在某些实施例中,使用其它多肽。举例来说,可增加、修饰本文所揭示的任一序列,或减小其长度。尽管本文所描述的实验使用酰胺化学形成头对尾环状肽,但可在内部引入共价约束(例如与头对尾相反),和/或其它化学也适用(例如点击、二硫化物、置换等)。在某些实施例中,多肽具有5到20个氨基酸残基和/或15原子到60原子大环(例如形成环的原子数,例如15-到60元环)。
一般来说,用于实践本文所描述实施例的纳米颗粒为基于二氧化硅的纳米颗粒(例如C点或C’点),其加入、涂覆有或另外结合或缔合可检测试剂(例如有机染料、放射标记)和肽靶向配体。
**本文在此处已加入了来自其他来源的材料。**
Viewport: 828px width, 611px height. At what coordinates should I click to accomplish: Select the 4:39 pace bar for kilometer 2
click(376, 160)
在某些实施例中,在使用肽官能化之前,基于二氧化硅的纳米颗粒(例如C点或C’点)可具有小于或等于10nm的平均大小(例如直径)。在某些实施例中,在使用肽官能化之前,基于二氧化硅的纳米颗粒(例如C点或C’点)可具有大于10nm的平均大小。在某些实施例中,平均颗粒大小、颗粒大小分布和/或光亮度适用于特定应用。在某些实施例中,使用基于聚合物的纳米颗粒。在某些实施例中,多肽可检测试剂-纳米颗粒材料(附接有或另外缔合有线性或环状肽和可检测试剂的纳米颗粒)无毒且通过肾有效清除。在某些实施例中,使染料结合到肽(而非直接结合到纳米颗粒)。在某些实施例中,染料结合到纳米颗粒(而非肽),纳入其内或另外进行缔合。在某些实施例中,使染料与纳米颗粒缔合,且使染料结合到肽。
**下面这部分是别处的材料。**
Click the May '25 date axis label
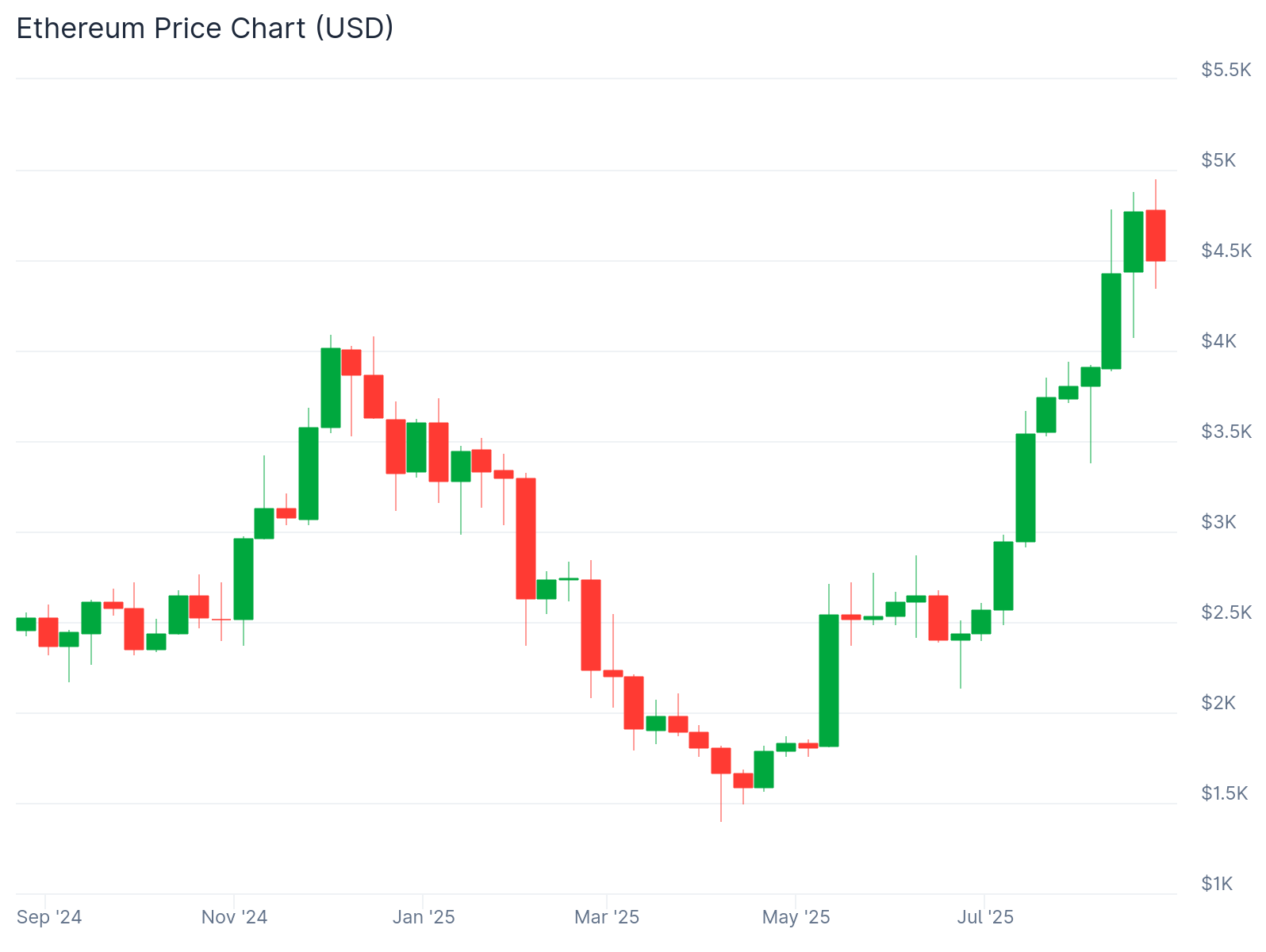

在某些实施例中,可使用多种不同多肽将基于二氧化硅的纳米颗粒表面官能化。在某些实施例中,多种多肽可加入、涂覆有或另外结合或缔合多种可使用不同读出检测到的检测剂。在某些实施例中,可同时或在不同时间使用基于二氧化硅的纳米颗粒以执行用于手术中应用的靶向配体的多工光学检测。举例来说,在某些实施例中,可使用两种或多于两种基于二氧化硅的光谱差异性纳米颗粒(各自含有独特表面官能化靶向配体)以产生用于手术中应用的多价结构。在某些实施例中,基于二氧化硅的光谱差异性纳米颗粒(各自含有独特表面官能化靶向配体)可发射可通过不同检测方式测量的信号,从而产生多模式读出功能性。
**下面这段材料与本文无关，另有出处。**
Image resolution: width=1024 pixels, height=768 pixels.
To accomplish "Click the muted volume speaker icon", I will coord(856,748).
本文所描述的系统和方法可与美国专利申请案第13/381,209号(在2013年2月14日公开为US 2013/0039848,其涉及采用基于二氧化硅的荧光纳米颗粒的体内成像系统和方法且以引用方式并入本文中)中所描述的系统和方法一起使用。在一些实施例中,至少一种探针物质包括纳米颗粒。在一些实施例中,纳米颗粒具有二氧化硅架构和富染料核心。在一些实施例中,富染料核心包括荧光报导子。在一些实施例中,荧光报导子为近红外或远红染料。在一些实施例中,荧光报导子是选自由以下组成的群组:荧光团、荧光色素、染料、颜料、荧光过渡金属和荧光蛋白。在一些实施例中,荧光报导子是选自由以下组成的群组:Cy5、Cy5.5、Cy2、FITC、TRITC、Cy7、FAM、Cy3、Cy3.5、德克萨斯红(Texas Red)、ROX、HEX、JA133、阿来鲁尔(AlexaFluor)488、阿来鲁尔546、阿来鲁尔633、阿来鲁尔555、阿来鲁尔647、DAPI、TMR、R6G、GFP、增强的GFP、CFP、ECFP、YFP、柠檬素、维纳斯(Venus)、YPet、CyPet、AMCA、光谱绿(Spectrum Green)、光谱橙(Spectrum orange)、光谱浅绿(Spectrum Aqua)、丽丝胺(Lissamine)和铕。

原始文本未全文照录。